Bigmart数据集销售预测

Note: This post is heavy on code, but yes well documented.

注意:这篇文章讲的是代码,但确实有据可查。

问题描述 (The Problem Description)

The data scientists at BigMart have collected 2013 sales data for 1559 products across 10 stores in different cities. Also, certain attributes of each product and store have been defined. The aim is to build a predictive model and find out the sales of each product at a particular store.

BigMart的数据科学家收集了2013年不同城市10家商店中1559种产品的销售数据。 另外,已经定义了每个产品和商店的某些属性。 目的是建立预测模型并找出特定商店中每种产品的销售情况。

Using this model, BigMart will try to understand the properties of products and stores which play a key role in increasing sales.

BigMart将使用此模型尝试了解在增加销售额中起关键作用的产品和商店的属性。

Find the entire notebook on GitHub: BigMart Sales Prediction

在GitHub上找到整个笔记本: BigMart销售预测

Metric Used Root Mean Squared Error

使用的度量 标准—均方根误差

I achieved an RMSE of 946.34. Thanks to K-Fold Cross Validation, Random Forest Regressor and obviously enough patience.

我的RMSE为946.34。 多亏了K折交叉验证,Random Forest Regressor和明显的耐心。

You can find the dataset here: DATASET

您可以在此处找到数据集: DATASET

First lets get a feel of the data

首先让我们感受一下数据

png
train.dtypesItem_Identifier               object
Item_Weight float64
Item_Fat_Content object
Item_Visibility float64
Item_Type object
Item_MRP float64
Outlet_Identifier object
Outlet_Establishment_Year int64
Outlet_Size object
Outlet_Location_Type object
Outlet_Type object
Item_Outlet_Sales float64
dtype: object

检查表是否缺少值 (Checking if table has missing values)

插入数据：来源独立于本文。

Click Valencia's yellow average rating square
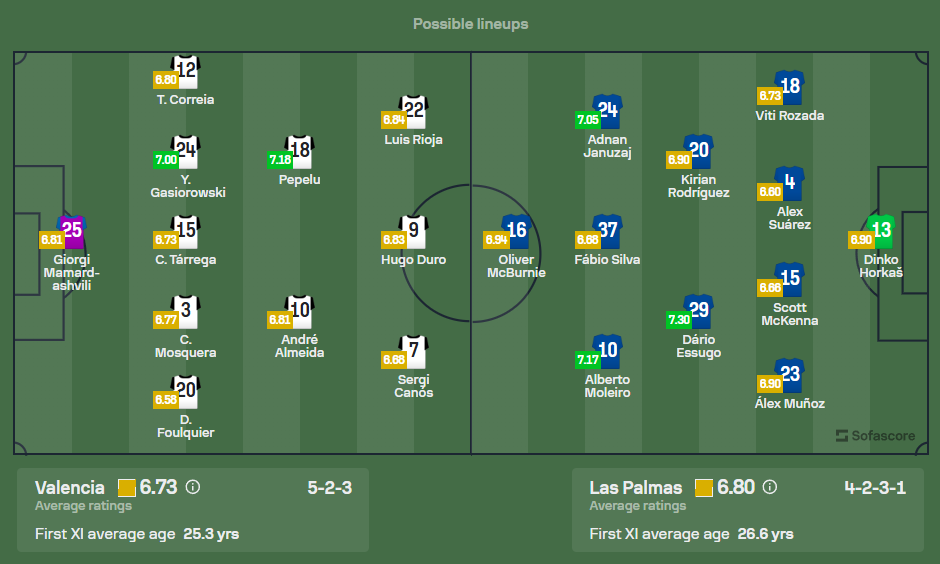Image resolution: width=940 pixels, height=564 pixels. pos(127,488)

train.isnull().sum(axis=0)Item_Identifier                 0
Item_Weight 1463
Item_Fat_Content 0
Item_Visibility 0
Item_Type 0
Item_MRP 0
Outlet_Identifier 0
Outlet_Establishment_Year 0
Outlet_Size 2410
Outlet_Location_Type 0
Outlet_Type 0
Item_Outlet_Sales 0
dtype: int64

Item_Weight has 1463 and Outlet_Size has 2410 missing values

Item_Weight有1463,Outlet_Size有2410缺失值

train.describe()
png

让我们做一些数据可视化! (Lets do some Data Viz!)

png
Scatter Plot
散点图

Hmm.. Items having visibility less than 0.2 sold them most

可见度小于0.2的商品最多

png
Barplot
条形图
.Top 2 Contributors: Outlet_27 > Outlet_35
.Bottom 2 Contributors: Outlet 10 & Outlet 19

让我们检查一下哪种物品类型的销量最高 (Lets check which item type sold the most)

png
Barplot
条形图

检查异常值 (Checking for outliers)

png
.Health and hygiene has an outlier

这里是有趣的部分! (Here comes the FUN part!!)

资料清理 (DATA CLEANING)

Peeking into what kind of values Item_Fat_Content and Item_Visibility contains.

窥视Item_Fat_ContentItem_Visibility包含哪些类型的值。

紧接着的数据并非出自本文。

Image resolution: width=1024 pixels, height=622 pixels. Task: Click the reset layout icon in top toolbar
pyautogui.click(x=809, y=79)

train.Item_Fat_Content.value_counts() # has mismatched factor levelsLow Fat    5089
Regular 2889
LF 316
reg 117
low fat 112
Name: Item_Fat_Content, dtype: int64train.Item_Visibility.value_counts().head()0.000000 526
0.076975 3
0.041283 2
0.085622 2
0.187841 2
Name: Item_Visibility, dtype: int64

Strange!! Item Visibility cant be 0. Lets keep a note of that for now.

奇怪!! 项目可见性不能为0。暂时保留一下。

train.Outlet_Size.value_counts()Medium    2793
Small 2388
High 932
Name: Outlet_Size, dtype: int64

到目前为止,从数据集中的快速观察: (Quick observations from the dataset so far:)

1.Item_Fat_Content has mismatched factor levels
2.Min(Item_visibility) = 0. Not practically possible. Treat 0's as missing values
3.Item_weight has 1463 missing values
4.Outlet_Size has unmatched factor levels

数据插补 (Data Imputation)

Filling outlet size

灌装口尺寸

My opinion: Outlet size depends on outlet type and the location of the outlet

我的看法:插座尺寸取决于插座类型和插座位置

crosstable = pd.crosstab(train['Outlet_Size'],train['Outlet_Type'])
crosstable
png

This is why I love the crosstab feature ❤

这就是为什么我喜欢交叉表功能❤

From the above table it is evident that all the grocery stores are of small types, which is mostly true in the real world.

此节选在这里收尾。